June 25, 2011

Anniversary

Good day/Bad day?: Good

...or Happy Crapiversary, or the Worst Year of the Rest of My Life. Oh, whatever. I don't know quite what to think to put this into perspective as a date. One year ago today, I received my biopsy results and cancer diagnosis. I was at work, had my office to myself, and called the poor nurse practitioner back to get the news over the phone. What happened next was all a blur--don't remember who I called, who I told at work, how quickly I got out of there...

So now what does that mean? Is today when I consider myself a 1-year survivor? Or a year after treatment? It starts to all seem a little arbitrary. Ben was wondering why I wasn't more positive about this year marker, thinks I should celebrate that I fought this and made it through, largely intact:). Well, I guess it can be a starting point. As someone said to me today, time to stop being on defense and start being on offense!
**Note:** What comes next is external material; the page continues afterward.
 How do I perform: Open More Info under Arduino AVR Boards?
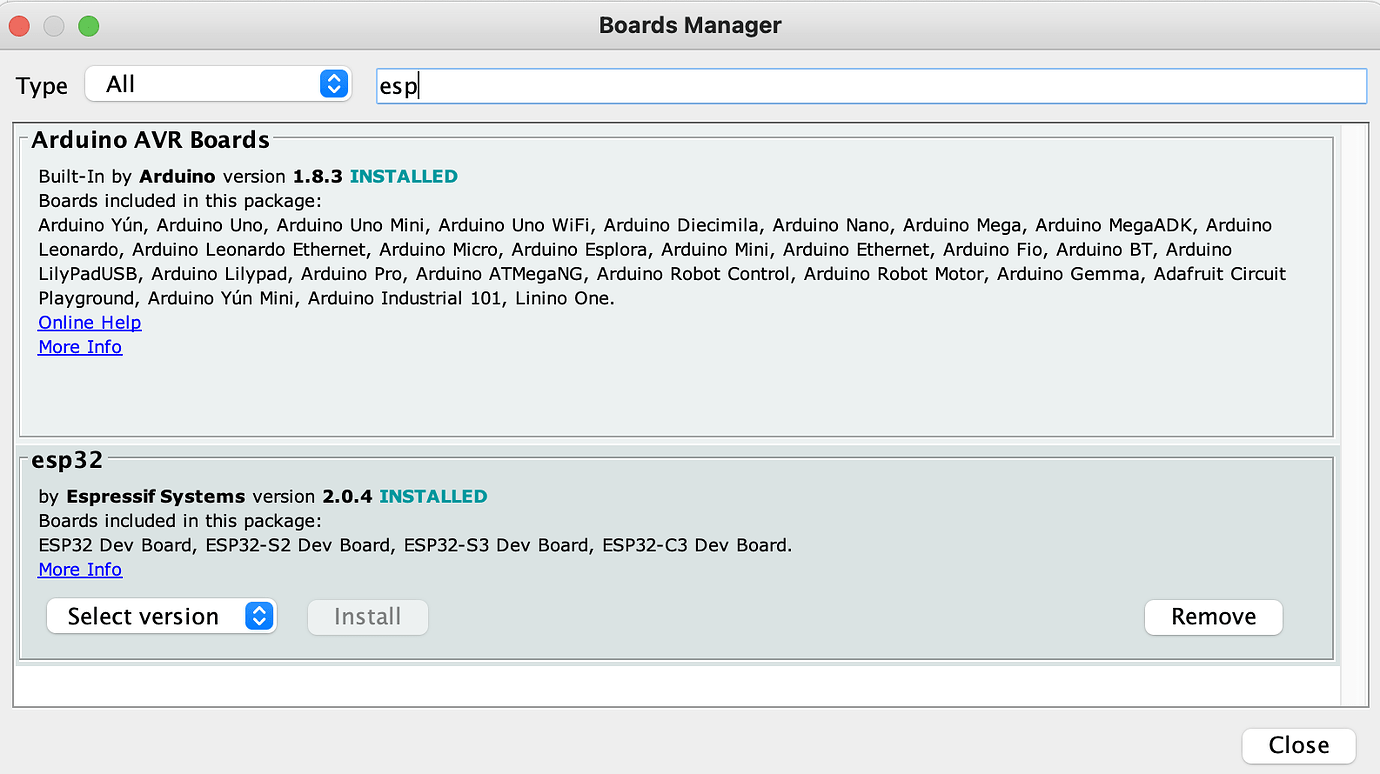(x=80, y=347)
So I spent a lovely, busy, draining day hanging out with my favorite gal (3 playgrounds, farmer's market, bike ride). I also had a break in the middle of the day to finally get in for some more craniosacral work. There's so much hurt and strain stored in my right shoulder, it's hard to undo but she made some progress. I've spent this last year remodeling and protecting myself so much that I feel I was actually transforming into a turtle and hiding in a shell--my shoulders slowly getting stuck more & more forward. Time to start working off some of those layers. Time to start working through some of this business.

(BTW, night #1 of Operation Big-girl Bed was a rousing success. No trying to crawl out of bed, slept as well as usual, woke up and just started rolling around and playing with her stuffed animals. I thought for sure Ben or I would have to sleep in there or she'd want the crib--guess we can officially move that out now!)

Thanks, all, for being there for the long haul...

1 comment:

Kathy said...

Yay for successful transitions--may there be many more!